I talk about my jewelry studio a lot because it’s a very big part of my life. It is such a great environment not only for making jewelry, but for discussing the business of selling it as well. In addition, these women are my friends and there is a feeling of camaraderie and support that is very valuable to me.
Here we are, hard at work:
Even though I have most of this equipment at home, there are certain things, like the rolling mill, that I can’t install in my condo. I also have access to a proper torch, which allows me to solder heavy things that a butane torch simply can’t handle:
My teacher has hung photos of our work on the walls of the studio which is a constant inspiration. I’m proud of my work, but frankly, it can’t touch some of the pieces made by his other students. Simply stunning.
I think the best part of all of this, however, and what keeps me coming back, is that the type of jewelry making we’re doing is an ancient art. The techniques we use have been used for thousands of years–when I go to museums and see jewelry, say, from ancient Egypt, I can look at it and see exactly how it was made and see techniques that I use in my own jewelry. From tiny lumps of 24k gold or fine silver, we make the most lovely things, completely by hand.
Sometimes jewelry seems a very superficial thing to me, but I absolutely love the process of making it. I am smitten.
4 Replies to “In the Jewelry Studio”
Great Job Holly!This is worth posting.Looking forward for more from you.This proves woman can do best in all fields.woman Rocks!

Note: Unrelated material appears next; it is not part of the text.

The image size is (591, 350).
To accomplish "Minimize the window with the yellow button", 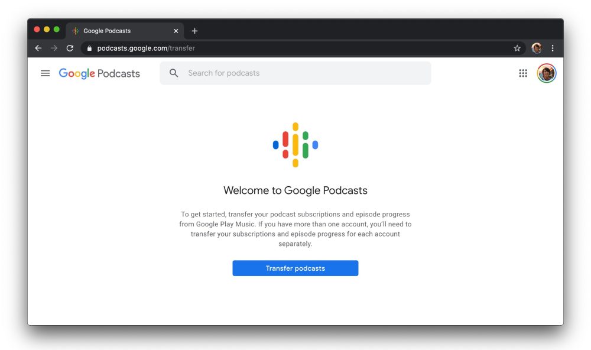I will pyautogui.click(x=47, y=30).
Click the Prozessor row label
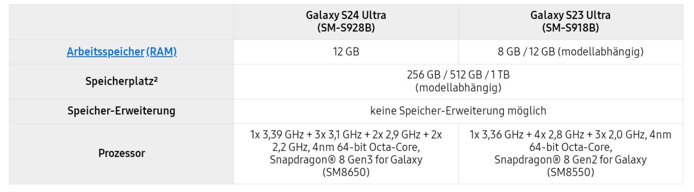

And you’re right–humans have been adorning themselves since their existence, so perhaps “superficial” isn’t the right word as it has negative connotations. I think I was probably thinking in terms of the “keeping up with the Jones'” aspect of jewelry, which I find distasteful. Not that I don’t fall prey to that myself.
All the people in my session are women, but Ralph has a few male students. Ralph has been making jewelry since he was 13 years old! He used to make stuff for Ray Charles.
As for the financing bit, there are lots of different “situations” in the class. Some sell more than others, but I’m not aware of anyone who is able to make a living off it.
I agree with you that on the surface jewelry seems superficial. But there is something very primal in it’s nature (that you touched on in your blog). It’s nature to want to preen, glitter and adorn. Both ourselves and our “nest” or home.
And yes, being a part of a larger group (especially of women like you) is also very primal, tribal and important. I would have stopped trying to make my business work by now if not for the companionship of my group, The Sacramento Craft Mafia.
Interesting how all the people in your workshop are women. I wonder how many are in the situation of having their husbands as the conventional “bread winner” and financing their company (like us)?